Radha Teaches Tulasi to Play Vina
Based on the Vilapa Kusumanjali of Raghunath Das Gosvami,
from the commentary of Pandit Ananta Das Babaji Maharaja,
as originally narrated by Ananda Gopal Gosvami
One day Radhika and Syama are playing together in a kunja when Syama faints out of ecstasy. No matter what Svamini tries, She can not bring Krishna back to His senses. The boat-like mind of enchanting Mohana has sunk in the bottomless ocean of Sri Radhika’s beauty and sweetness. Svamini is desperate. She cannot find anyone who can pull Syama out of this deep ocean-like swoon. Then Tulasi, who sits outside with her back against the wall of the kunja, begins to sing a beautiful song. When Syama hears this song about Svamini’s sweetness, He slowly comes back to His senses and becomes fit again to continue the loveplay. These songs cannot be taught in the presence of the sakhis, therefore they are taught within the caves of Govardhana Hill.

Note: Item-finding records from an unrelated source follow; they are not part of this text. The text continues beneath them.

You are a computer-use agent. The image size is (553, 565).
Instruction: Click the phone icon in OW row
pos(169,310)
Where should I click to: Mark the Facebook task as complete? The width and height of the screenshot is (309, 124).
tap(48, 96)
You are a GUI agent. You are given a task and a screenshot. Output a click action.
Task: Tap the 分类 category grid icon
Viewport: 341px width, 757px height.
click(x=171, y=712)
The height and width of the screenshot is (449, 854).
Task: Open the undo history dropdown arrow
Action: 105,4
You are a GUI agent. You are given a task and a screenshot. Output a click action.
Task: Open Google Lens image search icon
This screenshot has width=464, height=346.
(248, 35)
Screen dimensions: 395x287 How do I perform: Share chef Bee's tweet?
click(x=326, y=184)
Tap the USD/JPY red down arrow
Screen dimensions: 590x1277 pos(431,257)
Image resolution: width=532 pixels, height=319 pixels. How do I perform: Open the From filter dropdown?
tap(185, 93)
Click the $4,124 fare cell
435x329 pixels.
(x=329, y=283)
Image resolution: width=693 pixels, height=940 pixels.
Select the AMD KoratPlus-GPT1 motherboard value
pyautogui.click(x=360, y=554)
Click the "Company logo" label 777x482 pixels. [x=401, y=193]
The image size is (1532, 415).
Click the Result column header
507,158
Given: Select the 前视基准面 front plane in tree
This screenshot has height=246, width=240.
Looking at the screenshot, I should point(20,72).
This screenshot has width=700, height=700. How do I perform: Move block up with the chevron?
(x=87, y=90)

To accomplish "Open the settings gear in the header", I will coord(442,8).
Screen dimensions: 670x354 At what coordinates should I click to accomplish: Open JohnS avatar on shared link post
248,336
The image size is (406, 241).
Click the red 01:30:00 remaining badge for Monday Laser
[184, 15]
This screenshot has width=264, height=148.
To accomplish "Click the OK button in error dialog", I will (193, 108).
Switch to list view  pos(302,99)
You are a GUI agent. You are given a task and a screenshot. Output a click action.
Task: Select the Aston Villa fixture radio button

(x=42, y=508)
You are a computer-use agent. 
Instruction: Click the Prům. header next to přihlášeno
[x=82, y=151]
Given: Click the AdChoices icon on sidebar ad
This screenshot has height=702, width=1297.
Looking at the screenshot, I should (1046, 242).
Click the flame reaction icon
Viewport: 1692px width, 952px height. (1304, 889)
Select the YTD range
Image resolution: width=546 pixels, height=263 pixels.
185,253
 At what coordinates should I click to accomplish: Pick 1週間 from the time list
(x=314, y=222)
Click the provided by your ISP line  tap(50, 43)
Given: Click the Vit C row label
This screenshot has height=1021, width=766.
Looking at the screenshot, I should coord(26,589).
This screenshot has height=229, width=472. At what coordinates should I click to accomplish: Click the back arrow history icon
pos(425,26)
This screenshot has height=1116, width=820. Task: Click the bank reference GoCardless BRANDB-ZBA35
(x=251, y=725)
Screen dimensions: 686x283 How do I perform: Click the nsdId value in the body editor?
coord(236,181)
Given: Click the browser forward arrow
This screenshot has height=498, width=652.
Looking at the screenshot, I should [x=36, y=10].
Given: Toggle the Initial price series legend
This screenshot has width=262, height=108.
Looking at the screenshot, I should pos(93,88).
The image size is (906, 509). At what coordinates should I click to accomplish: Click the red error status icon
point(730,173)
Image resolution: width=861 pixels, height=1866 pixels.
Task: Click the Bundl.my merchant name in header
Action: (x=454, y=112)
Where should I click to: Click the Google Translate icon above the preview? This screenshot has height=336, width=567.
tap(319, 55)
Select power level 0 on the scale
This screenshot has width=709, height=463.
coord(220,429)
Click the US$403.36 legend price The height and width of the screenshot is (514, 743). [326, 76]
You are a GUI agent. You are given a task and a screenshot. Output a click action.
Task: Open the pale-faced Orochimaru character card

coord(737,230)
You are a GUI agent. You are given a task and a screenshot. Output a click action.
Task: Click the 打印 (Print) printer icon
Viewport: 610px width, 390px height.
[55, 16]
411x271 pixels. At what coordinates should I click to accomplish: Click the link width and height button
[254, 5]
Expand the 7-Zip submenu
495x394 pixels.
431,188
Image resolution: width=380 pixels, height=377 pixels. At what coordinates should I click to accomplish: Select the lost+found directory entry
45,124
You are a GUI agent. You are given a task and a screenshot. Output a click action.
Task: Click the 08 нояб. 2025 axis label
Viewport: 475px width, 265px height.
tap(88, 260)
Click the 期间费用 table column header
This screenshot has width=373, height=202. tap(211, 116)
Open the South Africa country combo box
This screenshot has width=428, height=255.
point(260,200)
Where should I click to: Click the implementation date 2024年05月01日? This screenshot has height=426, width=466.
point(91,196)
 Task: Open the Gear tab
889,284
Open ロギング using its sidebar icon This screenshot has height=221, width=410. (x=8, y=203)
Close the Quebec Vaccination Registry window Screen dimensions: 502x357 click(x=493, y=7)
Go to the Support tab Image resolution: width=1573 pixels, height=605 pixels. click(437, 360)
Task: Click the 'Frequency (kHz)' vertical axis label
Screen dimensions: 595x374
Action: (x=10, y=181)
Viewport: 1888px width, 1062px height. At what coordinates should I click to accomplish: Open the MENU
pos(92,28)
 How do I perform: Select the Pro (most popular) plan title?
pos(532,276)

The subject of these songs are the various pastimes of Rasaraja Krishna and Madanakhya Mahabhavavati Sri Radha. Radhika Herself is the subject of these songs, so She can't sing them Herself to bring Krishna back to life. A third person is necessary, and a maidservant of Sri Radha is the most fitting person to do it. Of all maidservants, Tulasi is again most intimate with Sri Radhika, so Svamini calls her into a cave of Govardhana Hill to teach her these intimate songs in different tunes. This is the limit of human perfection, the great gift of Sri Caitanya Mahaprabhu.
Now Srimati will examine if Tulasi has properly learned the songs. This examination is also so wonderful! The cave of Govardhana Hill is like a wonderful temple of play. Svamini takes a vina in Her hand and teaches a sweet song. The song itself is endlessly sweet and on top of that there is Svamini’s own nectarine voice. This sound attracts Syamasundara, who comes close and stares through a slit in the cave at the beauty of Srimati’s form. She is there alone with Tulasi. Her head is not covered by Her veil and Her fingers, that defeat the beauty of golden Campaka-buds, twang the strings of the vina. Along with the strings of the vina She twangs the strings of Syama’s heart! How wonderfully Her jeweled rings are blazing on Her golden fingers! It is as if Her beauty and sweetness comes gushing out of Her limbs!
Syama is enchanted by Her lovely nectarine voice and can’t hide Himself anymore. He approaches slowly and enters into the cave as if He is enchanted by some mantra. Seeing Syama, Svamini at once stops singing, puts the vina away and quickly pulls Her veil over Her head. Gravely She says: Syama! Are You here?” Syama says: “What song have You taught to Tulasi?” Svamini: “What’s that to You? Tulasi! Let us hear what song You have learned!” Tulasi takes the vina in her hand and begins to sing. How wonderful is the prowess of Tulasi, the object of Svamini’s affection! She has learned the song after one single hearing. It is as if the song takes shape before Their eyes. Syama does not hear a song -- He relishes Svamini’s sweetness. Syama is enchanted and sits down next to Svamini to listen. Tulasi asks: “Did I pass the examination?” Both praise Tulasi, saying: “Bravo, Tulasi! Well learnt!”